Thu Aug 9, 2012 7:09pm EDT
* President stresses need to support U.S. wind energy
* Romney campaign slams 'massive subsidies and handouts'
By Jeff Mason
PUEBLO, Colorado, Aug 9 (Reuters) - President Barack Obama, trying to blunt rival Mitt Romney's attacks on his economic record, accused the Republican on Thursday of promoting policies that would hurt renewable energy and cost jobs in important political swing states.
On the second day of a tour through Colorado, a politically divided state that could be key in deciding the Nov. 6 election, Obama portrayed federal tax credits for the wind industry as a critical economic necessity that Romney, the former governor of Massachusetts, would nix.
"At a moment when homegrown energy - renewable energy - is creating new jobs in states like Colorado and Iowa, my opponent wants to end tax credits for wind energy producers," Obama told a crowd of some 3,500 people at the Colorado State Fairgrounds in Pueblo.
The industry supports 5,000 jobs across Colorado, and 37,000 jobs would be at risk nationwide without the credits, he said.
"It's time to stop spending billions in taxpayer subsidies on an oil industry that is already making a lot of profit," Obama said. "Let's keep investing in new energy sources that have never been more promising."
The White House has made helping the renewable energy sector a centerpiece of Obama's first term in office, but the effort has created some problems for the D e mocratic president.

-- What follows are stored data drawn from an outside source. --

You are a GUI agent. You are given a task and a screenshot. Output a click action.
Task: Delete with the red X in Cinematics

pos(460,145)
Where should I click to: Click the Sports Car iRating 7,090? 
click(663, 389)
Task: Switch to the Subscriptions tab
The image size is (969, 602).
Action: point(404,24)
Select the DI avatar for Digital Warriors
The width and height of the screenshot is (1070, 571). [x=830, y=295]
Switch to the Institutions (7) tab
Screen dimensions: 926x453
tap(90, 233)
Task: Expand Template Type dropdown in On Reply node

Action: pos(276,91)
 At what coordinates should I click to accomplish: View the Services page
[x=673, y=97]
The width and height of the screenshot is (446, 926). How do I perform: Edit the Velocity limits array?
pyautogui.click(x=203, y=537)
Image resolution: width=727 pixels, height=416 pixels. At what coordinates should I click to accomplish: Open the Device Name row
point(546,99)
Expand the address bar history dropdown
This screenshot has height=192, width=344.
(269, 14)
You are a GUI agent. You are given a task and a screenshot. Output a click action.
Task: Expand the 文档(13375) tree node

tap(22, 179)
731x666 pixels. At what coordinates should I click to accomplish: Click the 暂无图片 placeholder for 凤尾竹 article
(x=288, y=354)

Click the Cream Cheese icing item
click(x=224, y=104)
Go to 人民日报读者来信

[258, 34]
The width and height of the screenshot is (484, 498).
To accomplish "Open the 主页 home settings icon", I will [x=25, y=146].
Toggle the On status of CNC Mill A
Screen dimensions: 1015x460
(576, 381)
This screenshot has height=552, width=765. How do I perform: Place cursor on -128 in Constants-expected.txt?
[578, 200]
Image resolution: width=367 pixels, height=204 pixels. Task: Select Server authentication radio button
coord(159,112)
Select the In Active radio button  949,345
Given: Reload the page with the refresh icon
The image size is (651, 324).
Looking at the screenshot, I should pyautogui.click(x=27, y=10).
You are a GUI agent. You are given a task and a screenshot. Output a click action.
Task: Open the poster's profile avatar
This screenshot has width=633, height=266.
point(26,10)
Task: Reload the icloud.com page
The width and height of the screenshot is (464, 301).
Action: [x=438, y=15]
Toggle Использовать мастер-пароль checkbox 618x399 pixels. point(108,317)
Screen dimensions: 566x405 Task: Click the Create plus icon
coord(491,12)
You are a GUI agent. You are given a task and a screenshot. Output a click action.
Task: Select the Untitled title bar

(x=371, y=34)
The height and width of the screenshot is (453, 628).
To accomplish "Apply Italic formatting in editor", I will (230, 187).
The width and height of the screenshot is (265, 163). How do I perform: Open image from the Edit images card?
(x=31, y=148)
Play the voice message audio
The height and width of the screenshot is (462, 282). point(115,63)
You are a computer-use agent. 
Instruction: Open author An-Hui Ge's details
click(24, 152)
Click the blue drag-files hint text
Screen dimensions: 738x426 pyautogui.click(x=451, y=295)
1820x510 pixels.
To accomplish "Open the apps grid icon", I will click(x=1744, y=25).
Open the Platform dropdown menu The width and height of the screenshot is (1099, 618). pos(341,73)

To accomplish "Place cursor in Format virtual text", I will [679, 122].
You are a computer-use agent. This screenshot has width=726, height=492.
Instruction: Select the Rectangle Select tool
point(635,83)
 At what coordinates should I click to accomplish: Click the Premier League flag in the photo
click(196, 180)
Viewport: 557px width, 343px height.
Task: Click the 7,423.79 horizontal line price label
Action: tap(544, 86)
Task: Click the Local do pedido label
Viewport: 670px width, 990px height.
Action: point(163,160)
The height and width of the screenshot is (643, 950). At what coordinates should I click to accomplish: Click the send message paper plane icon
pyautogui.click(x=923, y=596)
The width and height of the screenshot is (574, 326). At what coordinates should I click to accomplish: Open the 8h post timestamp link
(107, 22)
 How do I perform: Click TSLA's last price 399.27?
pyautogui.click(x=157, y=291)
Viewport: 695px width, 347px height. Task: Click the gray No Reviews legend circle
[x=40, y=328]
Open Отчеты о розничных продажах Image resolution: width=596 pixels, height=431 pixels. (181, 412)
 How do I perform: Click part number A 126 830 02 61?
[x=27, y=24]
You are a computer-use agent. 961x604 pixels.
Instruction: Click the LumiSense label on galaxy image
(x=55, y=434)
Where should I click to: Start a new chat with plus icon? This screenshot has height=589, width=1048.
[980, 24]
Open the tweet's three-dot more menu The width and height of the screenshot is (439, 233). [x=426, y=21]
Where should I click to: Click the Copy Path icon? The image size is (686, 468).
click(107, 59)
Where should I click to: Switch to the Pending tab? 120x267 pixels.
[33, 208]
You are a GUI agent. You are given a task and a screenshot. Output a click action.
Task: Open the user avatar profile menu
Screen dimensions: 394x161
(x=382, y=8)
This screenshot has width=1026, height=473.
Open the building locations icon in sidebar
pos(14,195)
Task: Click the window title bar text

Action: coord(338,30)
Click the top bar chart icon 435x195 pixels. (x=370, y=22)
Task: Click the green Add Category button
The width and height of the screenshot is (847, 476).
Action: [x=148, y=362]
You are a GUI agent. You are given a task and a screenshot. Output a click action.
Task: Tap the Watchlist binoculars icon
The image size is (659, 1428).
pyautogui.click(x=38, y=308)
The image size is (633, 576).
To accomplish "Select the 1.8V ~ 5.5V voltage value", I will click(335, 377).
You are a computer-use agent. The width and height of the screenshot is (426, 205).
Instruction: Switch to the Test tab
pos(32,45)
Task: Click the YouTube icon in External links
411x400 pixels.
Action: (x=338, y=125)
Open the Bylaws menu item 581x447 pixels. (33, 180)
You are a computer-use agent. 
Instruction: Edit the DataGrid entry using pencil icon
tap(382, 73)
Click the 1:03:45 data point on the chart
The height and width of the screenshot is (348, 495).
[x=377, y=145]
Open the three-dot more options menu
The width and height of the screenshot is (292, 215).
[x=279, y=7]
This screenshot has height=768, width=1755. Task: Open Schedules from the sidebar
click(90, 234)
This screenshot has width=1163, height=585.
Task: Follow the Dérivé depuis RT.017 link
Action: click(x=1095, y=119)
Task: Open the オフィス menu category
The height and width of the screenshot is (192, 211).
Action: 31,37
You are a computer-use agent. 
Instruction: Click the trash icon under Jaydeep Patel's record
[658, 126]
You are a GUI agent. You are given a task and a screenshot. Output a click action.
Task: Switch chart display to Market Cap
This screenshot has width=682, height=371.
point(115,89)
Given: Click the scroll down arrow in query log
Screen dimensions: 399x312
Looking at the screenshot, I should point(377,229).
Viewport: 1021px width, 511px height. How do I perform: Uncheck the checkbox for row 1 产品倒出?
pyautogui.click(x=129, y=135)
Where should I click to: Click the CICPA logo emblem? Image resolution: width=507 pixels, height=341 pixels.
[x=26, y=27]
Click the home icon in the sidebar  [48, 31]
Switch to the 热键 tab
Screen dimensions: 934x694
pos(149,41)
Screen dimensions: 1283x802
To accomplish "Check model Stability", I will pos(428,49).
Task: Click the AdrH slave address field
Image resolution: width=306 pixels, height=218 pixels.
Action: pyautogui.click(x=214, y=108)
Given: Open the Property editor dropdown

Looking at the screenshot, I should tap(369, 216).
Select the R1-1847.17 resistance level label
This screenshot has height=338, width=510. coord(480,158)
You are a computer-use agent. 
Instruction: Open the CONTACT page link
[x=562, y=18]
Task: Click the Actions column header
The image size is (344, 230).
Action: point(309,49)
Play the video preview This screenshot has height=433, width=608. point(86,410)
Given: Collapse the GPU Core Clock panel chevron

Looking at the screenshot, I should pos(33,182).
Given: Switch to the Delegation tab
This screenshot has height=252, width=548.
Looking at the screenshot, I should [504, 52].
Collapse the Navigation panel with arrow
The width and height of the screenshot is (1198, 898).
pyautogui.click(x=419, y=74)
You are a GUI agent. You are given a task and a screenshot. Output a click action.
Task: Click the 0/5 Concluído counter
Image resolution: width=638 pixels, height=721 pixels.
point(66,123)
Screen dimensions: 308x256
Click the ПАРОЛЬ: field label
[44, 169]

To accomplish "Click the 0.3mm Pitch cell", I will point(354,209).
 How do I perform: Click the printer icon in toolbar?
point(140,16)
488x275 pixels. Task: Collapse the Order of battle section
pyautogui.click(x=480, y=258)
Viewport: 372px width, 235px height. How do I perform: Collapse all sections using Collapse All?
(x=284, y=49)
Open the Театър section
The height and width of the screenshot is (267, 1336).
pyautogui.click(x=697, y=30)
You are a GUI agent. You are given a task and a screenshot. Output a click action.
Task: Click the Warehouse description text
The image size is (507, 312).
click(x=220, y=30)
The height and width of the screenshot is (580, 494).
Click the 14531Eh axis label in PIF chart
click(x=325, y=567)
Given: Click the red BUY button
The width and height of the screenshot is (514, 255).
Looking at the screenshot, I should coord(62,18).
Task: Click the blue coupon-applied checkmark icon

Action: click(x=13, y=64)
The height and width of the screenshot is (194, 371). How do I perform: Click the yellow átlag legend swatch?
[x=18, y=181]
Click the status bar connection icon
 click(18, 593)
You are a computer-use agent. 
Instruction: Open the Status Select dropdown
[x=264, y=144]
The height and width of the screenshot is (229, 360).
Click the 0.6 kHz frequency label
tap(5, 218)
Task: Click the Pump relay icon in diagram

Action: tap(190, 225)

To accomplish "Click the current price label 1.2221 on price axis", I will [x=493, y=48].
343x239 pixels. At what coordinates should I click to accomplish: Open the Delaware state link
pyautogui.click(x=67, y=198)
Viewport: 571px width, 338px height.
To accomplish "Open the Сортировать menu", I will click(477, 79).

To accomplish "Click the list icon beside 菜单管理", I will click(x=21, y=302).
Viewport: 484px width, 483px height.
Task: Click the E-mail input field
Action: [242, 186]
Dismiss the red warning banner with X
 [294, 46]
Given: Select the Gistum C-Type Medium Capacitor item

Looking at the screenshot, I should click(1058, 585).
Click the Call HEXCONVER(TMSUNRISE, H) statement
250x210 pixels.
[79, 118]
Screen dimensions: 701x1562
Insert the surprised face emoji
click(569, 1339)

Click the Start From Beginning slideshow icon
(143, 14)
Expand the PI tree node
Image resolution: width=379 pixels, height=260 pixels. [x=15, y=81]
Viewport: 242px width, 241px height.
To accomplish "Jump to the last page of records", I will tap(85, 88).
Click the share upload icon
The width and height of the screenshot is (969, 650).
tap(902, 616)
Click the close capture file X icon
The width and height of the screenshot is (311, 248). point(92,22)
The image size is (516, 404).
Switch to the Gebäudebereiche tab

The collapse of Solyndra, a solar panel company, not long after it received a $535 million loan through Obama's economic stimulus package prompted several investigations and allegations that Obama was wasting taxpayer money.
The president did not mention Solyndra in his speech. Romney's campaign, in a rebuttal statement, said the former private equity executive supported wind power but not big subsidies.
"Unfortunately, under President Obama's approach of massive subsidies and handouts, the industry has lost 10,000 jobs while growth in wind power has slowed every single year of his term," said Romney spokeswoman Amanda Henneberg.
"Governor Romney will instead set the industry on a course for success and growth by promoting policies that remove regulatory barriers, support free enterprise and market-based competition, and reward technological innovation."
The state of the U.S. economy is the dominant issue for voters this year, and Romney has accused Obama of not doing enough to address unemployment, which remains stuck above 8 percent.
Obama counters that Romney's support for tax cuts for the wealthiest Americans and his opposition to government support for the once-struggling auto industry prove that his economic vision would not help spur sustainable growth.
TRADING ACCUSATIONS
Meanwhile, Obama's team stepped up its calls for Romney to release more of his tax returns than the two years of documentation that he has released, continuing to suggest that Romney - who has an estimated fortune of up to $250 million - has something to hide regarding his finances.
Obama's campaign has questioned whether Romney used tax shelters to lower his tax rate far below what most Americans pay, a claim that feeds Democrats' narrative that Romney is out of touch with middle-class people.
On Thursday, Obama's team also cited an opinion piece by two tax analysts on CNN's website that described how Marriott - and Romney, as the head of the hotel company's audit committee - used a complex strategy to avoid paying millions of dollars in taxes.
While Obama "has fought for tax reforms that would eliminate special loopholes for the wealthiest and large corporations, it's clear Mitt Romney is quite comfortable exploiting them," Obama spokesman Ben LaBolt said in a statement.
Henneberg called the attack "dishonorable and dishonest," adding that "since Obama can't run on record unemployment, falling incomes and massive debt, he has decided to run a dirty campaign."